Bug in Rockwell’s PLCs allows attackers to modify firmware

There is an undocumented SNMP community string in Rockwell Automation’s MicroLogix 1400 programmable logic controllers that can be exploited by attackers to remotely change settings or modify the device firmware, and therefore compromise the PLCs.

The vulnerability was found by Cisco Talos researcher Patrick DeSantis in versions 7 to 15.004 of the PLC systems (a full list of vulnerable product can be found here).

The affected PLCs are intended for use in general industrial machinery, HVAC / building automation, SCADA, commercial machinery, etc.

According to the US ICS-CERT, the vulnerability could be exploited by a low skilled attacker, but there are currently no known public exploits that specifically target this flaw.

“SNMP is a standard protocol employed by many types of internet protocol based products and allows centralized and remote device management capabilities.

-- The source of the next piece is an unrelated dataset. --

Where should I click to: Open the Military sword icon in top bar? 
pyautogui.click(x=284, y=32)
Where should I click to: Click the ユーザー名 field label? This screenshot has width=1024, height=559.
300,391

One of the many standard SNMP capabilities enables users to manage the product’s firmware, including the capability of applying firmware updates to the product. The MicroLogix 1400 utilizes this standard SNMP capability as its official mechanism for applying firmware updates to the product,” ICS-CERT explained.

Rockwell Automation has been informed of the issue, but unfortunately can’t remove the capability from the product.

Operators are, therefore, advised to minimize the risk of the flaw being exploited by doing things like utilizing proper network infrastructure controls to block SNMP requests from unauthorized sources, and using the product’s “RUN” keyswitch setting to prevent unauthorized firmware update operations.